Выражение «образ» следует понимать здесь в изначальном смысле, в соответствии с которым мы говорим, что ландшафт являет прекрасный «образ» (вид), или что собрание представляло собой печальный «образ» (вид). И Кант уже на втором пути дедукции, который исходит из внутренней связи времени с чистой способностью воображения, говорит о способности воображения («имагинации»), что она «должна... приводить в образ» <А 120 [105]>.
Лишь в свершении этого двойного образования (подачи вида) становится зримой основа возможности трансценденции и понятным — необходимо присущий ей характер вида (Anblickscharakter) ее предварительно представляющего и предлагающего существа. Но трансценденция как бы и есть сама конечность. Если она в пред-оставлении должна сделать зримым в нем образующийся горизонт, а конечное созерцание означает чувственность, то это предложение вида может быть лишь осуществлением горизонта чувственным (Sinnlichmachen). Горизонт трансценденции может образовываться лишь в пресуществлении чувственным (Versinnlichung).
Рассматриваемое со стороны чистого рассудка, пред-оставление есть представление единств как таковых, которые упорядочивают всякое единение (чистые понятия). Таким образом, трансценденция образуется в пресуществлении чувственными чистых понятий. И поскольку она является предварительным себя-обращением-к, то это пресуществление чувственным также должно быть чистым.
Чистое пресуществление чувственным свершается как «схематизм». Чистая способность воображения, как образующая схему, дает вид («образ») горизонта трансценденции. Однако то, что этого указания на подобное пресуществление чувственным недостаточно, не говоря уже о том, что оно фактически не может быть доказано, если с самого начала не известно это его сущностное качество, можно понять уже из самой идеи чистого пресуществления чувственным.

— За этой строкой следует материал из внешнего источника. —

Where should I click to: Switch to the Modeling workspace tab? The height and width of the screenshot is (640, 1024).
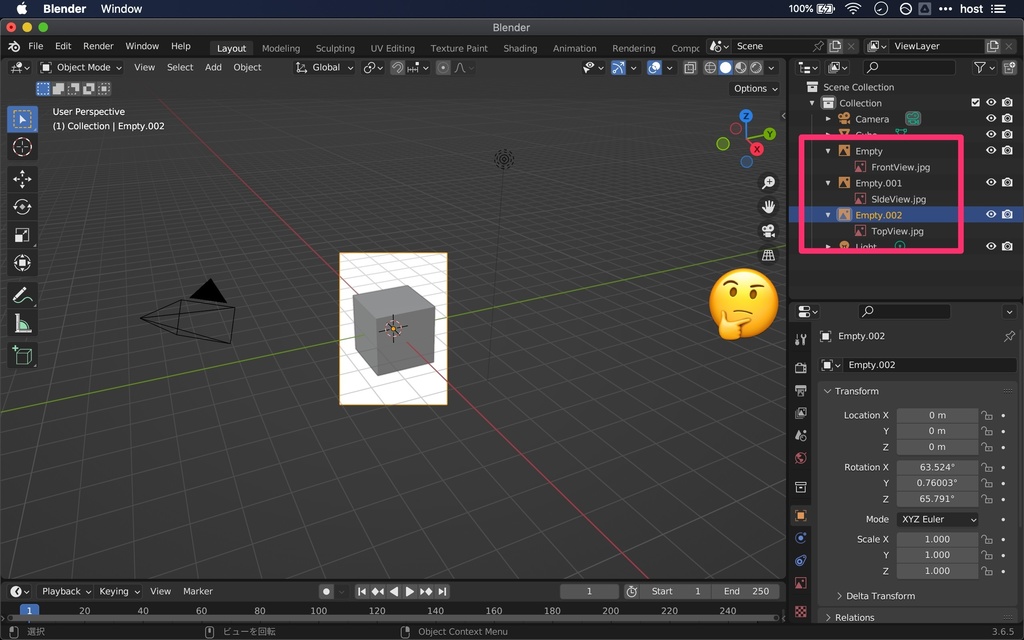[280, 47]
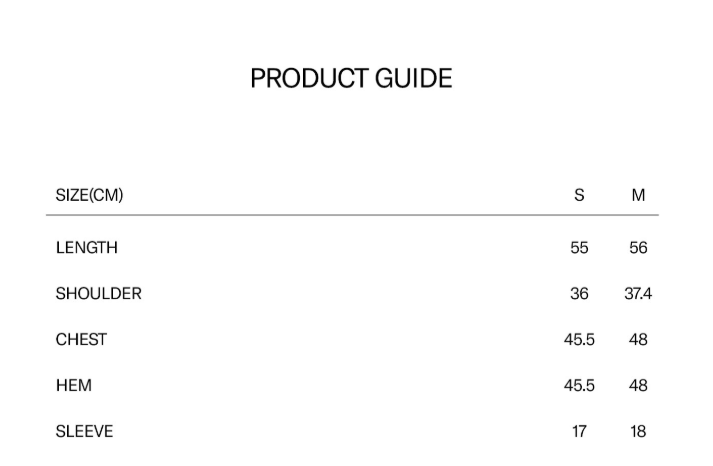Click the HEM row 45.5 value
This screenshot has width=713, height=466.
coord(579,386)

Для Канта чувственность — это конечное созерцание. Чистая чувственность должна быть таким созерцанием, которое изначально вос-принимает вообще созерцаемое — прежде любого эмпирического восприятия. Однако конечное созерцание как раз не может создать в процессе созерцания созерцаемое сущее. Поэтому чистое пресуществление чувственным должно быть воспринятием чего-то такого, что впервые образуется в самом этом вое-принятии, следовательно — такого вида, в котором не содержится ничего из сущего.

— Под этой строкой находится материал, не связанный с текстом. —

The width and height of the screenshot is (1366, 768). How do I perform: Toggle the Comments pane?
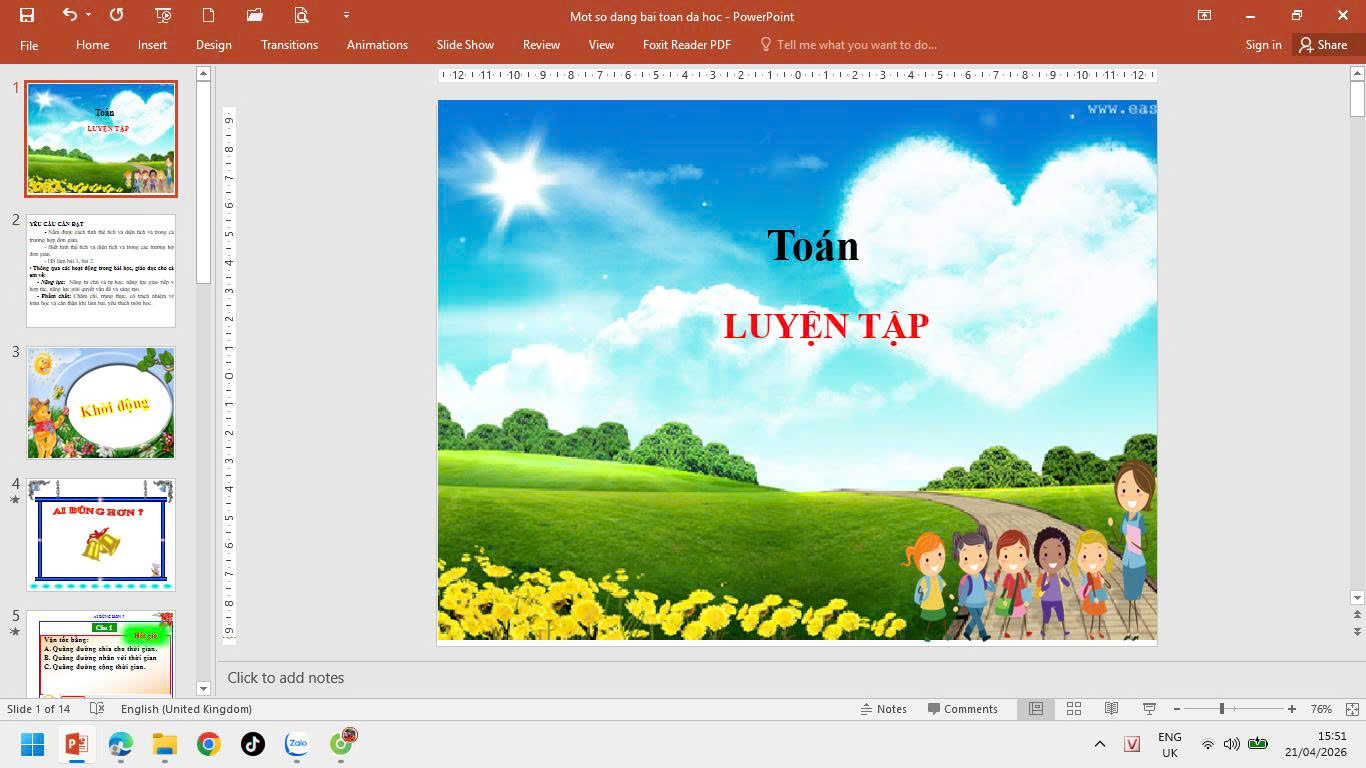point(962,709)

Какой же характер имеет созерцаемое чистой чувственности? Может ли оно иметь характер «образа»? И что такое образ? Как можно отличить «образующийся» в чистой способности воображения вид, чистую схему, от образа? В каком смысле схема, в конечном счете, все-таки может быть названа «образом»? Без предварительной интерпретации этих феноменов пресуществления чувственным схематизм как основа трансценденции останется сокрытым кромешной тьмой.
Образ и схема
Вообще пресуществление чувственным — это способ, которым конечное существо делает для себя нечто созерцаемым, т.е. может задавать себе вид (образ) чего-либо. В зависимости от того, что и как представляется видению, вид или образ обозначают различное.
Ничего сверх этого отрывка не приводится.